** begin Exercise material **

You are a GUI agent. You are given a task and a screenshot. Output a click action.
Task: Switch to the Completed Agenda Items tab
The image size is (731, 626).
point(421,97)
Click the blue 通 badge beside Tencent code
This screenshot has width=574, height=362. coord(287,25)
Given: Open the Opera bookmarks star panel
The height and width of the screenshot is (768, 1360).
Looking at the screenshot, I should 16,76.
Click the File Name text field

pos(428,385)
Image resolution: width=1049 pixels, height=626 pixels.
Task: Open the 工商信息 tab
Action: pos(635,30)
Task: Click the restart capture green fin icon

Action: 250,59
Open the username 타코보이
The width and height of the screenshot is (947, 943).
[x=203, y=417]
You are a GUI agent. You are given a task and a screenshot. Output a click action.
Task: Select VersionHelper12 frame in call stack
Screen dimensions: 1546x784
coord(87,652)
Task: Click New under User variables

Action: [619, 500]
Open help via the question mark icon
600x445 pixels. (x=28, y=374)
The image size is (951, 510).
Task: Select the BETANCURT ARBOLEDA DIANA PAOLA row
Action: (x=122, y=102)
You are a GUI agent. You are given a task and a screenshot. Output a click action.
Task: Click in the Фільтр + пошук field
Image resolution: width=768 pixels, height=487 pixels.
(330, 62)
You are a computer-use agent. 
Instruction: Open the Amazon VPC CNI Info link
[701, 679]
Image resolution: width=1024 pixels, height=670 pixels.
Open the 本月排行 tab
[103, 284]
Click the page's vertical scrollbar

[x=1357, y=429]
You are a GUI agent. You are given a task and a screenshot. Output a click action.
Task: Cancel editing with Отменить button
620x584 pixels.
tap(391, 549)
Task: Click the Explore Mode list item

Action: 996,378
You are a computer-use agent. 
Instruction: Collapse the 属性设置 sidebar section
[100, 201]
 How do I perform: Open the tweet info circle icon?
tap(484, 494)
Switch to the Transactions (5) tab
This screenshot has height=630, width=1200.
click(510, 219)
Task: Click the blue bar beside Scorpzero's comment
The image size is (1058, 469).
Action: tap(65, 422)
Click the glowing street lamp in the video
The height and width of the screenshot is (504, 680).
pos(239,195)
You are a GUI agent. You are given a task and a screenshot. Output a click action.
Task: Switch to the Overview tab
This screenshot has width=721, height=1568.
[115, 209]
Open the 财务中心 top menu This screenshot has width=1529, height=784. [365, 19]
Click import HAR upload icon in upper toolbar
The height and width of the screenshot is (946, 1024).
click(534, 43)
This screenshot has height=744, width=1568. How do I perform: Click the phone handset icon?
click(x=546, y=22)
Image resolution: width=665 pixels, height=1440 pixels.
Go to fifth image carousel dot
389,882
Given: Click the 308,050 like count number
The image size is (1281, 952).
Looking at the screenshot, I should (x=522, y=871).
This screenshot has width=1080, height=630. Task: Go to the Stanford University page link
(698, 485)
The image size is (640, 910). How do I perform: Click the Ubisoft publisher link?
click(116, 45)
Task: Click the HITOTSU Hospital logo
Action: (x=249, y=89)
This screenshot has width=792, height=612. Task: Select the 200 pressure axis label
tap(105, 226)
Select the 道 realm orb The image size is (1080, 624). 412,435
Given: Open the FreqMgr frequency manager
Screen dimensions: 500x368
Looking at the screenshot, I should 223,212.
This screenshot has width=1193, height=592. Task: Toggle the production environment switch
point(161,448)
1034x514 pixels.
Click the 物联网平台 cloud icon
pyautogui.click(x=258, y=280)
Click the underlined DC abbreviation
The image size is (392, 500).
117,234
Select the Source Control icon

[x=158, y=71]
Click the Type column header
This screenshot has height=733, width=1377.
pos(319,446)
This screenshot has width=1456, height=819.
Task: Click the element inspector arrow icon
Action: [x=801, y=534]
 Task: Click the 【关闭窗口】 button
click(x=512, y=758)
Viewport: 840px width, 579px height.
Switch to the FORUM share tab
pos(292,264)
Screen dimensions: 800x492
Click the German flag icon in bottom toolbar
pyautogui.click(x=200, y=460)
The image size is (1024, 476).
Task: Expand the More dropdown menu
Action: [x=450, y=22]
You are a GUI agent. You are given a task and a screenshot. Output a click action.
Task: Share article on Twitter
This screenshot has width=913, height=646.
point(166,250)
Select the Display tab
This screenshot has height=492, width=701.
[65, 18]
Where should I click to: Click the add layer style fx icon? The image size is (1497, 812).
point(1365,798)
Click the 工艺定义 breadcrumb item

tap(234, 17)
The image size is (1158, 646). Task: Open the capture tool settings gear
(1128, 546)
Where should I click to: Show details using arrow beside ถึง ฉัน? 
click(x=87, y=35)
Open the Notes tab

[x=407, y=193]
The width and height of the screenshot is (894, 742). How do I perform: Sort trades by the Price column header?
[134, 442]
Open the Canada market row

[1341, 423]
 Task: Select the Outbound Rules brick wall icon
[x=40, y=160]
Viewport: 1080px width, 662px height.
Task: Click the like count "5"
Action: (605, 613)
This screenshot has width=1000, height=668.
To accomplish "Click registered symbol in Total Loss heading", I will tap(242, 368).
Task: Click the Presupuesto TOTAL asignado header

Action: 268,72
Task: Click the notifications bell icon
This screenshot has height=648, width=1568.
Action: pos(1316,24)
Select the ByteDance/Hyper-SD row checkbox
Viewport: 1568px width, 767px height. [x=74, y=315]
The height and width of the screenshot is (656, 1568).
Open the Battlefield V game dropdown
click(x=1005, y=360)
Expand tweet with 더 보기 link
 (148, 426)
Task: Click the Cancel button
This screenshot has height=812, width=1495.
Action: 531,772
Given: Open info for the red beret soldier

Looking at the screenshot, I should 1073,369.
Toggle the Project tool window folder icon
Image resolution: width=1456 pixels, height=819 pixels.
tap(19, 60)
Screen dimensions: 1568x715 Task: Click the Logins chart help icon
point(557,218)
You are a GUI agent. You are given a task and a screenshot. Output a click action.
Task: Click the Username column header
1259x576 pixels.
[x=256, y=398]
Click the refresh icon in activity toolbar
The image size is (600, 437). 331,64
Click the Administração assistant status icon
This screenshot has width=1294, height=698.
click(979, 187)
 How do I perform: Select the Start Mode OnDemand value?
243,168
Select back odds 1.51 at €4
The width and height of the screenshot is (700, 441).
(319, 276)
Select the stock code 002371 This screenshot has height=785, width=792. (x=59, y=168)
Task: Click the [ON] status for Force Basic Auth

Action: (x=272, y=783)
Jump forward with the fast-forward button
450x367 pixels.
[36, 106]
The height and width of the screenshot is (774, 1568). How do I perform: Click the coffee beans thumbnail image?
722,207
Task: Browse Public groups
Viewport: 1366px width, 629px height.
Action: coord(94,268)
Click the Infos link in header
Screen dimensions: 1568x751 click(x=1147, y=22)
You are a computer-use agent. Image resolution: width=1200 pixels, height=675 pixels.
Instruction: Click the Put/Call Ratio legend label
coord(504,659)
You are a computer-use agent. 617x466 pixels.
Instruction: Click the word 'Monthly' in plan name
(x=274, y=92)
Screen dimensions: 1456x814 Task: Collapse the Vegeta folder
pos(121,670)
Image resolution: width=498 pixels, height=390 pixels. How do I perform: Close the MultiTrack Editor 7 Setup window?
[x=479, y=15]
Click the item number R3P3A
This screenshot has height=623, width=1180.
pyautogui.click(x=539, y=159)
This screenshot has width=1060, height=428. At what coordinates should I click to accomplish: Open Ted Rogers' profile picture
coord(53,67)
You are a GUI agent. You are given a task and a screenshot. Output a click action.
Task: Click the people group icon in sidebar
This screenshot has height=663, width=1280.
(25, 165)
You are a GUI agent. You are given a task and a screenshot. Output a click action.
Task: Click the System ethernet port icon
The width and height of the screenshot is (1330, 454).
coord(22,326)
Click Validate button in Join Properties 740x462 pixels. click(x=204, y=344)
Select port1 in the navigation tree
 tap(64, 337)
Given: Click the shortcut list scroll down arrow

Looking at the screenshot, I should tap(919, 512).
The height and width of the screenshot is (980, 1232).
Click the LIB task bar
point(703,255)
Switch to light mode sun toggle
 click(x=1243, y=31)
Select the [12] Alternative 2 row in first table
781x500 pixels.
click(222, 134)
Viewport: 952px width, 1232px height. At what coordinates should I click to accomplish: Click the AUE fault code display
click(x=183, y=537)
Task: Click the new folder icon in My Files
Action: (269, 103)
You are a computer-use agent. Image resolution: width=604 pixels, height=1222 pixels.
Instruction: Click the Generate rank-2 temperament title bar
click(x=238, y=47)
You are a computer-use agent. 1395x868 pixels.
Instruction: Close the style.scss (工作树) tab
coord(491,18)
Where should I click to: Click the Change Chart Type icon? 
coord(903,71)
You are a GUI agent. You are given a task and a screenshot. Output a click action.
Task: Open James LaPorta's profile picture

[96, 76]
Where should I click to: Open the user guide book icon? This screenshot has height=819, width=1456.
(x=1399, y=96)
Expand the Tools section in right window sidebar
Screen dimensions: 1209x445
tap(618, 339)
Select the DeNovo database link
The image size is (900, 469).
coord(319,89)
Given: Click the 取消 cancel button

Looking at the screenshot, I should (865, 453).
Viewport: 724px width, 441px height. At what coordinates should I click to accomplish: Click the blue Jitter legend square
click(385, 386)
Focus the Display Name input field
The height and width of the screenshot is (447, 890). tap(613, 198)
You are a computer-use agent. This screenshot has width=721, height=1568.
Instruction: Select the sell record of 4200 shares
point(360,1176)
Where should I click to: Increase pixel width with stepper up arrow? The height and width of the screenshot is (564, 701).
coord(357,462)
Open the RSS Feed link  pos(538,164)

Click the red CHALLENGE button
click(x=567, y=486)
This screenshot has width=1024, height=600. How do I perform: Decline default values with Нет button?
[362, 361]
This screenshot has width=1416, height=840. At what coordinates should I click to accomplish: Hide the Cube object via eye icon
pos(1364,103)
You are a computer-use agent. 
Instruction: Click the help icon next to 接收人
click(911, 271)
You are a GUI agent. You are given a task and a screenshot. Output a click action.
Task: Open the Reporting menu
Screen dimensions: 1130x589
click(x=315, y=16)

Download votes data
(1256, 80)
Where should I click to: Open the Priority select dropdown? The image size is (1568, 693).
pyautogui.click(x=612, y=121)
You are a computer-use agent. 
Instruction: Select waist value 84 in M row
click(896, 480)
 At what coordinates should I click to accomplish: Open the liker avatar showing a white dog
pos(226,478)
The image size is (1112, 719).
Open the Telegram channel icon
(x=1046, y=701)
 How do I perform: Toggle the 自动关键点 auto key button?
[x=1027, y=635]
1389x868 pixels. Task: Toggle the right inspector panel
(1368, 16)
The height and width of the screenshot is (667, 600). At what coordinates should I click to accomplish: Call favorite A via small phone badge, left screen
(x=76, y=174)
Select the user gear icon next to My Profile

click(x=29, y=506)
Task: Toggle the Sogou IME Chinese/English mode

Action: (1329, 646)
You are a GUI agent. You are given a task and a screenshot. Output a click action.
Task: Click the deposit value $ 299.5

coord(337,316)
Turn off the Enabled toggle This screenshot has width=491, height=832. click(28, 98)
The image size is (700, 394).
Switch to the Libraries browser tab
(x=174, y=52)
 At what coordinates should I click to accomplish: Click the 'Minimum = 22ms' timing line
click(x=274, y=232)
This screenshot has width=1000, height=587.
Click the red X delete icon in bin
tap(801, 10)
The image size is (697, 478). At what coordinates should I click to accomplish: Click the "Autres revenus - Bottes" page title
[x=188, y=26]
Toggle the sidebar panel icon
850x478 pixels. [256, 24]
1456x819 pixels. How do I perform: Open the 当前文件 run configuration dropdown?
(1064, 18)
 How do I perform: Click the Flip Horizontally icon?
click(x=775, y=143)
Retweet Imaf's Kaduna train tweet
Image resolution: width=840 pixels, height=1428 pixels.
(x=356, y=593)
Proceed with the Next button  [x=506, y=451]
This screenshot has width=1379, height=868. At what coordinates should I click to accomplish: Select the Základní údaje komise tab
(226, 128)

** end Exercise material **

Please list every line of the listing above that contains the word "page", matching case exactly.

Click the page's vertical scrollbar
This screenshot has width=1080, height=630. Task: Go to the Stanford University page link
The image size is (697, 478). At what coordinates should I click to accomplish: Click the "Autres revenus - Bottes" page title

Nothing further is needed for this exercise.